What is an Eating Disorder?

Interview with Imma, ED survivor and founder of How to Satisfy Bulimia

Imma is definitely the person who brought major contribution to this project. Not only she has shared most of her life with eating disorders but since a couple of years she has started a project called “How to satisfy bulimia” with the aim to help people with the same problems. In this part of her interview she will explain what EDs are and what she has learned about them during her experience.


Q: What is an eating disorder?

A: There are two definitions of what an eating disorder is. The first one is a definition that everyone can find on Google : an eating disorder is a mental health condition where you use the control of food to cope with feelings and other situations. Unhealthy eating behaviours may include eating too much or too little or worrying about your weight or body shape. The second one is my personal definition of an eating disorder and for me it is like a parasite that takes4 your soul, it makes you see everything dark, every little thing is exaggerated. I’m reliving it all in my mind as I talk to you. I have suffered from bulimia for 30 years. It is important to talk, spread and eliminate cultural preconceptions.


Q: How is it possible to tell if someone close to us is affected by EDs?

A: Obsession for dieting is for sure an alarming behaviour. When I see people weighting their food, avoid some types of food like sweets, chocolate or carbs or avoid social events where there is food, well at that point it is evident that I am dealing with a person affected by EDs. Moreover, asking repeatedly where the bathroom is when being in a new environment is also  a sign that EDs might be around the corner; it means that the person who is asking it wants to be reassured there is a place where they can vomit or get rid of the extra food. Touching their belly constantly might also mean they have an eating disorder, because they don’t feel comfortable with their body shape.

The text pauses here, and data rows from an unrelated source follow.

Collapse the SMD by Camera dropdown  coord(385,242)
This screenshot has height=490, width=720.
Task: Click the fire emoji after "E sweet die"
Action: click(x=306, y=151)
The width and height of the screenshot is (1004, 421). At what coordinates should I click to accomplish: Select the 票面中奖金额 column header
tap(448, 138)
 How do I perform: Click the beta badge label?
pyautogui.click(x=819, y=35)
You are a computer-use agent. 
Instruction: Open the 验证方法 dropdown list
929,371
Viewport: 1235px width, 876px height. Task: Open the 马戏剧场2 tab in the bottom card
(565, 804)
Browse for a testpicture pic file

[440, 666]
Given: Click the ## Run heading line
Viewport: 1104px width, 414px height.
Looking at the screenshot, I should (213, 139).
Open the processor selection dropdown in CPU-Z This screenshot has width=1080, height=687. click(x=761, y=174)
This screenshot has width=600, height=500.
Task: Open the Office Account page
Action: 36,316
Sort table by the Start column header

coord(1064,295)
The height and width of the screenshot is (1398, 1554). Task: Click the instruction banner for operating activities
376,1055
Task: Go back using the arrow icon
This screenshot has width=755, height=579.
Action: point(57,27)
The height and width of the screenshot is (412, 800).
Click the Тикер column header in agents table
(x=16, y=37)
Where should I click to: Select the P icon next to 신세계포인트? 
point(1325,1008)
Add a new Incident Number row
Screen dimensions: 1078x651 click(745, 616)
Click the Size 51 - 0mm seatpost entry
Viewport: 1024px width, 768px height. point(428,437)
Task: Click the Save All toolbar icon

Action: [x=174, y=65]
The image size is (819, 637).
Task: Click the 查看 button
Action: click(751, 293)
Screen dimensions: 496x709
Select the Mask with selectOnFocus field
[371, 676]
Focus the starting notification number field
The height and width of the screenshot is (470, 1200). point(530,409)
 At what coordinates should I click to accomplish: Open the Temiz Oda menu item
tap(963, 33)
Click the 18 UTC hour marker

 If I can give an advice to parents I would also add that sometimes recognising a problem is easier than we think. If your child doesn’t eat much at home and they say they have been eating before/after school or they had lunch out with friends, or if big amounts of food disappear from the kitchen without explanation and this episodes occur many times; that is definitely an alarm bell.

Sometimes it’s not even necessary to be in an environment with food to notice that something is wrong, some of the many consequences of eating disorders are depression and anxiety. If someone that we know starts saying negative affirmations, have a negative view of life, talks about problems only or avoids going out,  it means it’s time to ask for help.


Q: Which support is currently available for eating disorders?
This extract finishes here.